Featured image

Introduction

In the evolving landscape of data management and artificial intelligence, vector databases have emerged as a pivotal technology enabling advanced similarity searches and semantic understanding. Azure provides powerful tools to implement vector search, notably through vCore-based Azure Cosmos DB for MongoDB and Azure OpenAI’s GPT-3.5 model. This comprehensive guide dives deep into building an AI copilot by integrating these technologies, showcasing practical implementations, best practices, and real-world scenarios.

Understanding Vector Databases and Their Role in Azure

Traditional databases excel at exact-match queries but struggle with semantic and similarity-based searches. Vector databases store data as high-dimensional vectors and enable efficient similarity searches by comparing these vectors. In Azure, vCore-based Cosmos DB for MongoDB supports native vector search capabilities, allowing developers to index and query vector embeddings directly.

Integrating these vector databases with AI models like GPT-3.5 enhances the search experience by providing human-readable, conversational responses based on retrieved data. This approach, known as Retrieval-Augmented Generation (RAG), combines precise data retrieval with powerful generative AI capabilities.

Building an AI Copilot: Architecture Overview

The AI copilot architecture involves several key components:

  1. Data Source: Product information stored in Azure Blob Storage, including fields like categoryName and name.
  2. Vector Embeddings: Generated for key fields using Azure OpenAI embeddings deployment, converting text into vector representations.
  3. vCore-based Cosmos DB for MongoDB: Stores product documents with vector embeddings and supports vector indexes.
  4. Vector Indexing: Enables efficient nearest neighbor searches on the vector columns.
  5. Vector Search API: Aggregation pipeline queries Cosmos DB using vector similarity.
  6. GPT-3.5 Integration: Enhances raw vector search results with detailed, natural language insights.

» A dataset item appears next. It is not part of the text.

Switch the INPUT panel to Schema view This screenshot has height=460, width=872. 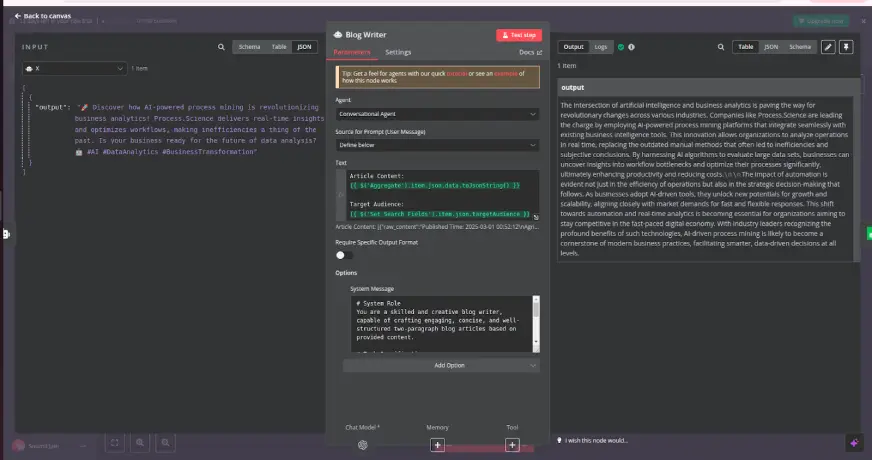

Practical Walkthrough: Implementing Vector Search in Azure Cosmos DB

Preparing Your Environment

Before diving into code, ensure you have:

  • Visual Studio Code installed.
  • An Azure Subscription with access to:
    • A vCore-based Azure Cosmos DB for MongoDB account.
    • An Azure OpenAI account with deployments for embeddings and chat completions.

You can create required resources manually via the Azure portal or automate the process using the included PowerShell script create-azure-resources.ps1, driven by a .env file containing your environment variables.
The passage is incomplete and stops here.